Car il s'agit d'un véritable chantage : le rapport détaille
les contrats qui devront être conclus entre les ARS et les
hôpitaux pour la reprise de leur dette avec des objectifs
financiers et de mise en oeuvre de la loi masanté 2022 :
recomposition de l'offre, mutualisation ...
Il va falloir hurler (tant le gouvernement est sourd) que ces
contrats ne peuvent être conclus dans le secret des bureaux de
l'ARS, mais par un processus démocratique : c'est notre argent !
Pour une autre vision l'investissement hospitalier, allez donc
lire cet
article pour
voir comment répondre aux besoins humains avant ceux du capital.

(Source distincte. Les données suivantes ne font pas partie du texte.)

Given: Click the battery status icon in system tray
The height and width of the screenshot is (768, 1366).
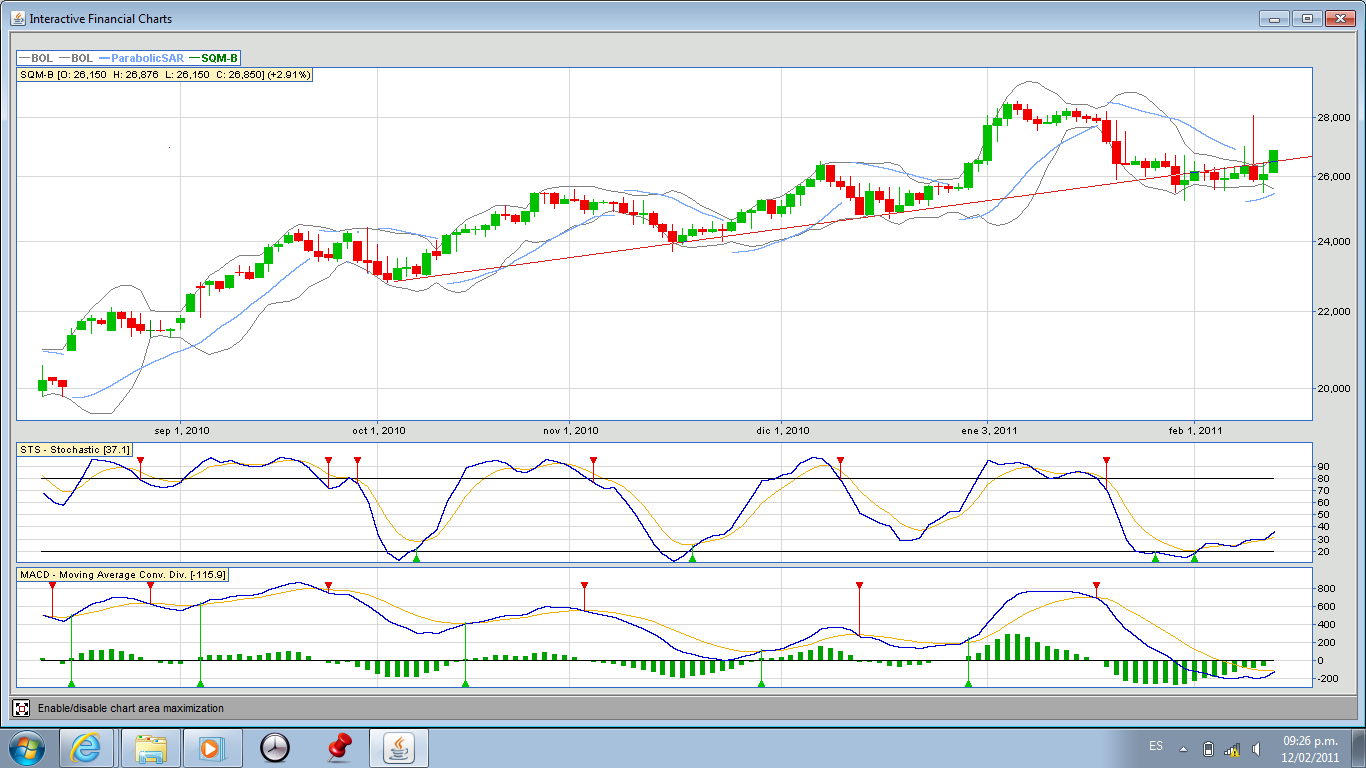Looking at the screenshot, I should [x=1208, y=749].
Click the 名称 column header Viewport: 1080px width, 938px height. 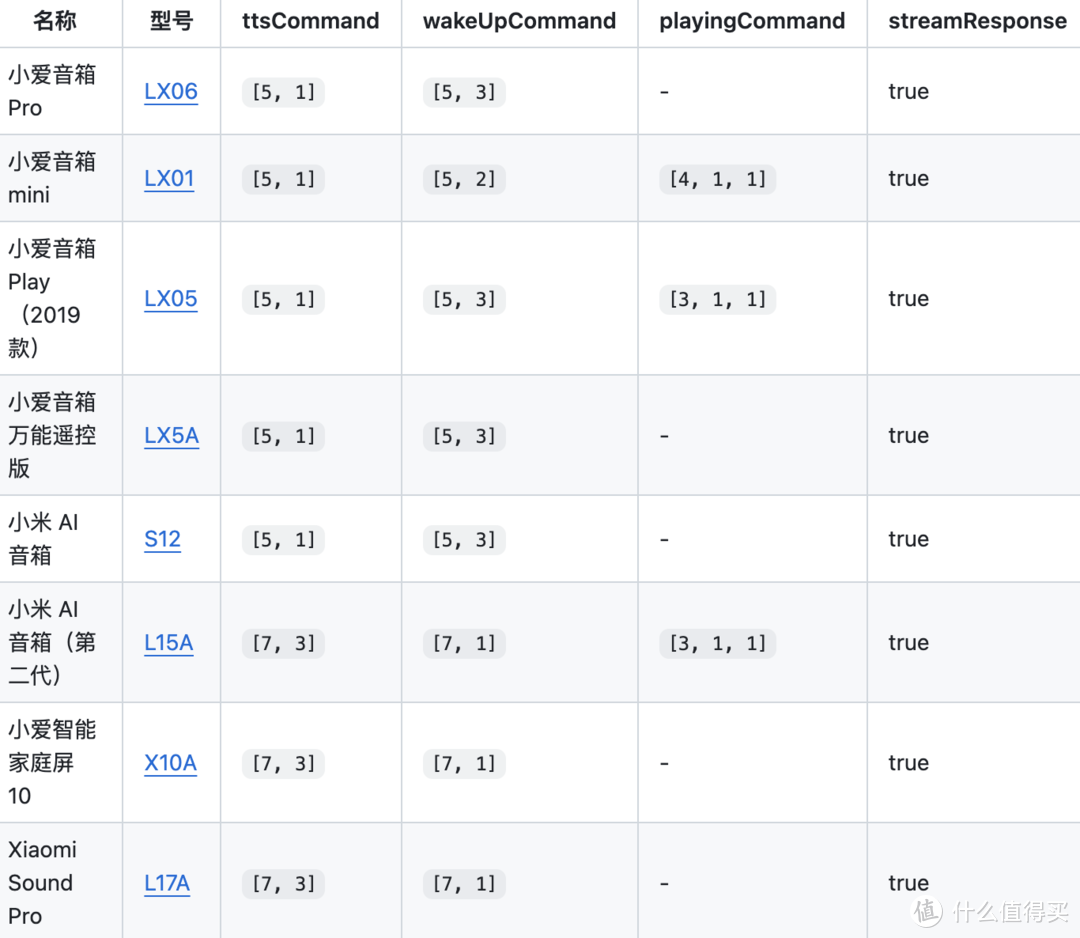[55, 22]
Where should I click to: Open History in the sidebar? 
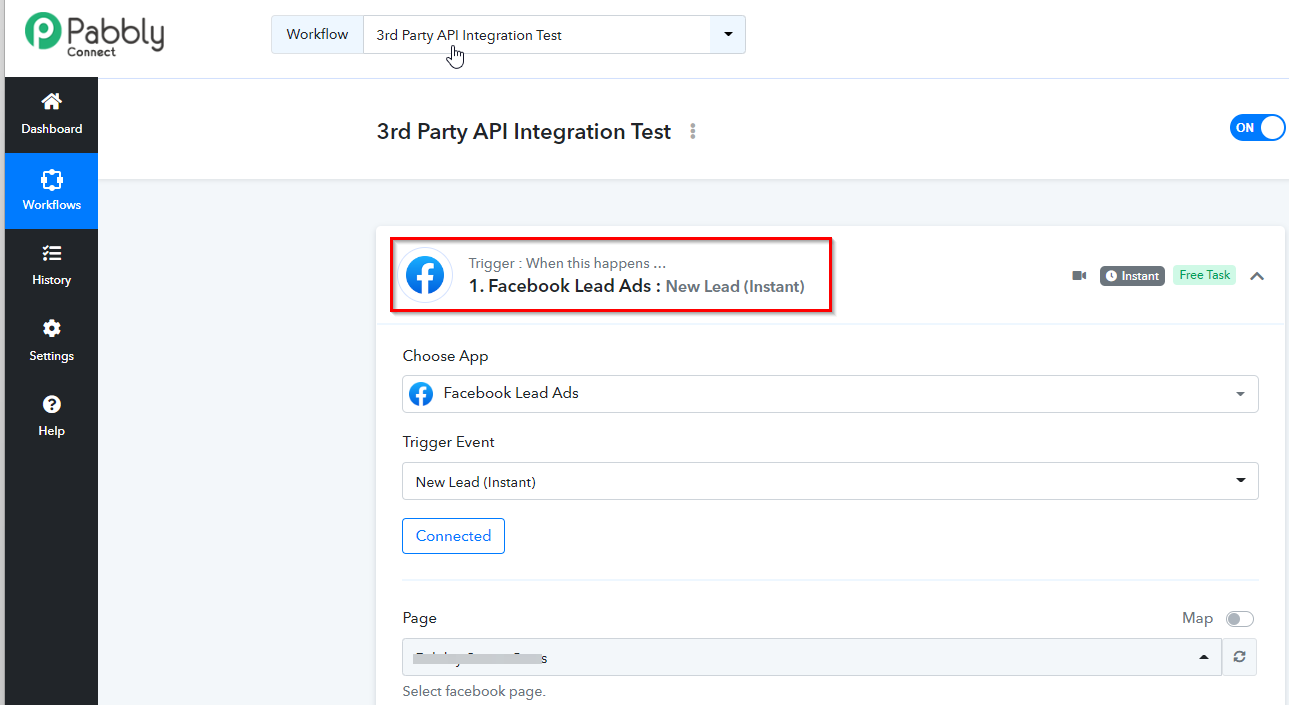click(x=51, y=266)
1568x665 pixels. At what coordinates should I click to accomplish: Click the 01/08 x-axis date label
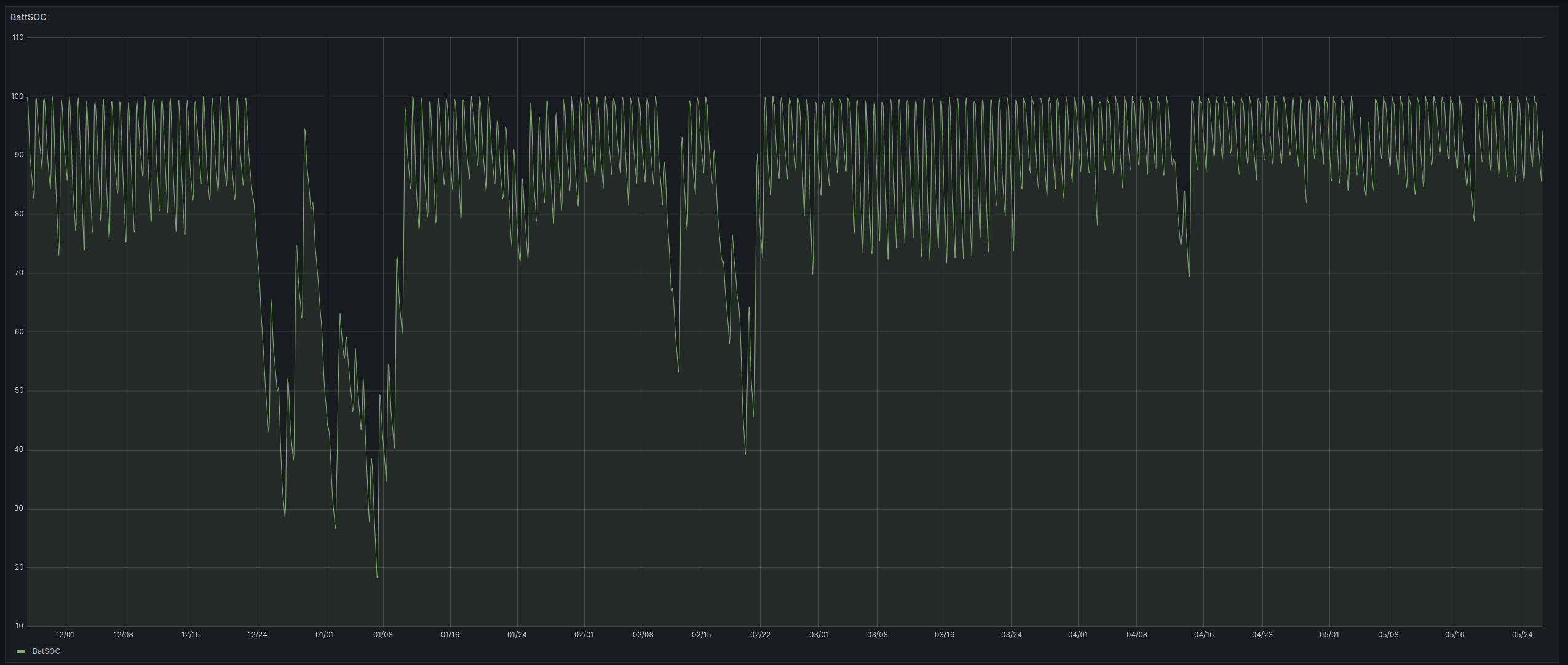383,635

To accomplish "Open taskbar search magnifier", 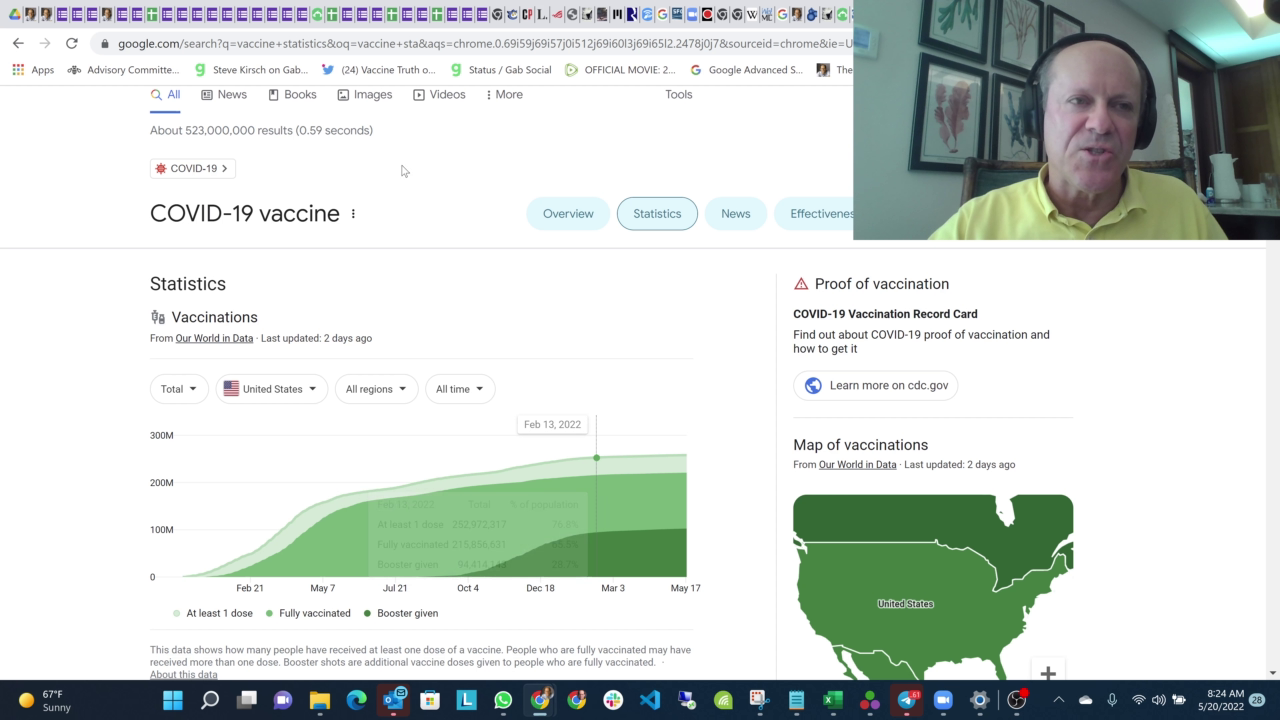I will (x=210, y=700).
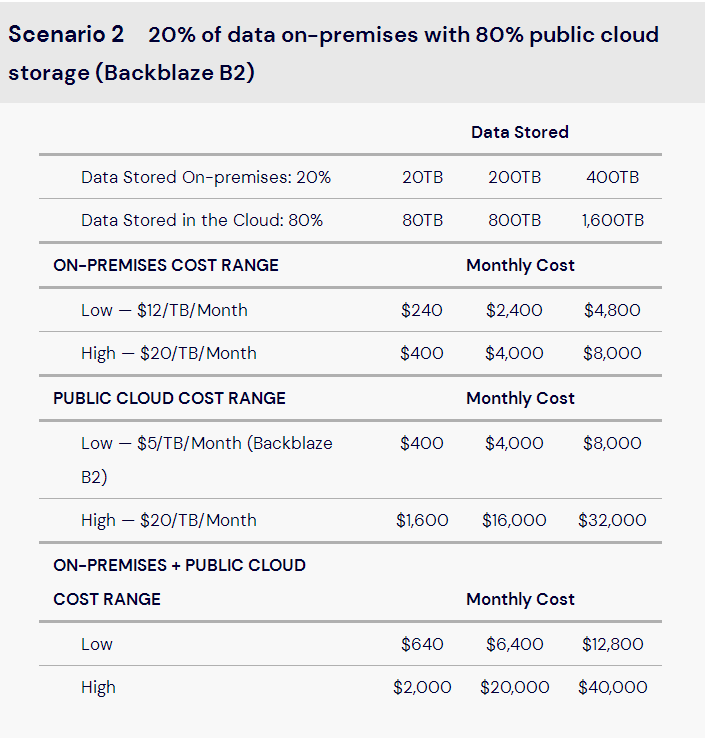Select the Data Stored in the Cloud: 80% label
The image size is (705, 738).
(202, 220)
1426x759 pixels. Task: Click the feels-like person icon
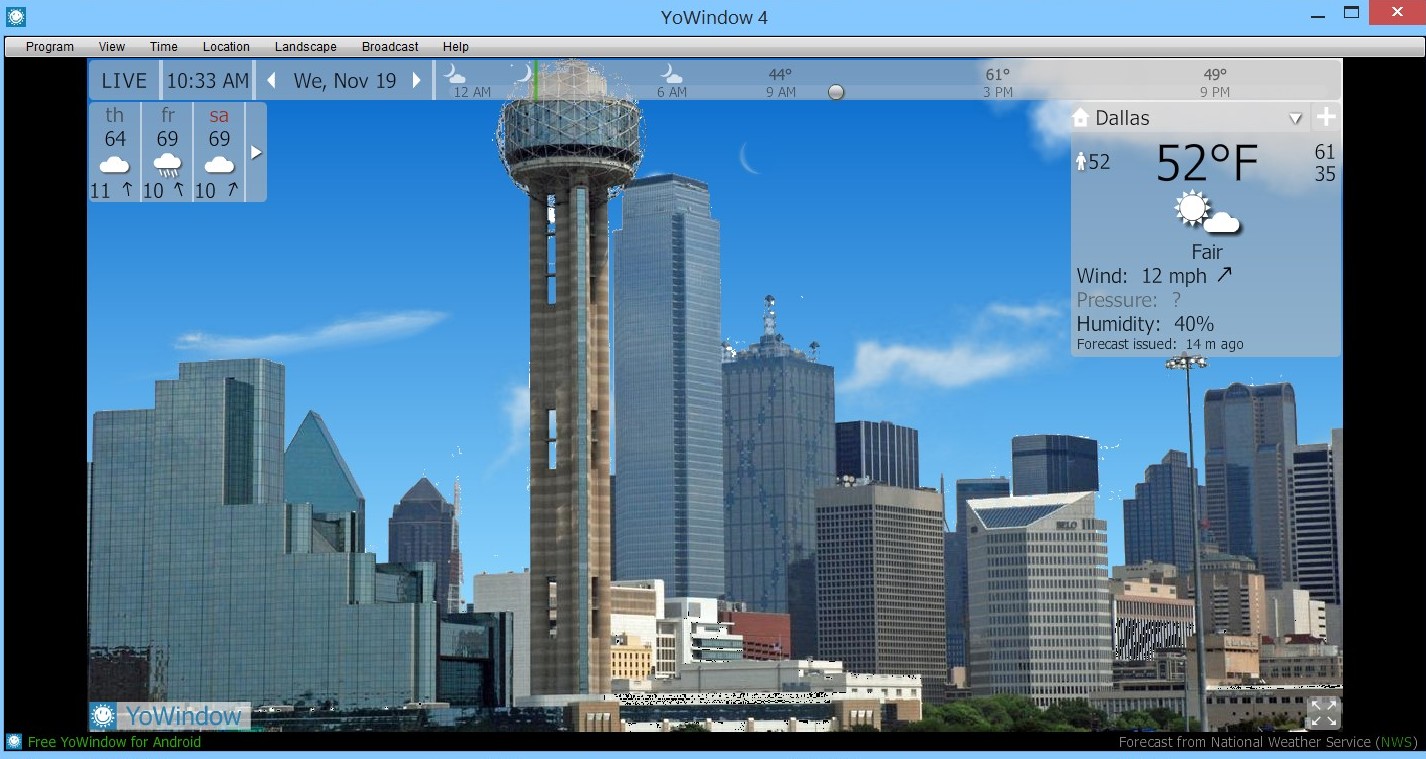coord(1081,162)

L'une des propositions de l'IFRAP (fondation
pour la recherche sur les administrations et les politiques
publiques) pour le système de santé donne le ton : la fin
du statut de la fonction publique hospitalière en procédant comme
chez France Télécom. Il faut oser l'écrire : c'est à la dernière
page du document que vous pouvez trouver
ici.
L'IFRAP est une fondation proche de la droite libérale. Quelques
articles éclairent sur son fonctionnement : celui d'
ACRIMED
ou de
Marianne
dont le titre est un bon résumé : "
Faux institut de recherche
et vrai lobby ultralibéral"
Le ton fait sérieux. Les longues références à l'Allemagne donnée
pour modèle m'ont incité à aller voir le classement de l'Allemagne
dans l'EHCI, ce classement des pays européens pour leur politique
de santé, cité par l'IFRAP. L'Allemagne est après la France :
drôle de modèle ! La lecture des documents de l'EHCI, un institut
suédois (à retrouver
ici),
montre par exemple que l'Allemagne est dans le rouge pour son taux
de césariennes trop important, alors que la France est dans le
vert. Il s'agit là sans doute d'un bon indicateur de la volonté de
profit sur la naissance !
En fait ce texte ne mériterait aucune attention, sauf que, comme
le rapport de la Caisse des dépôts et Consignation du printemps,
il propose de transformer les hôpitaux publics en ESPIC ! C'est
vraiment dans l'air du temps. Méfions nous de cette manière
détournée de vouloir privatiser les hôpitaux publics.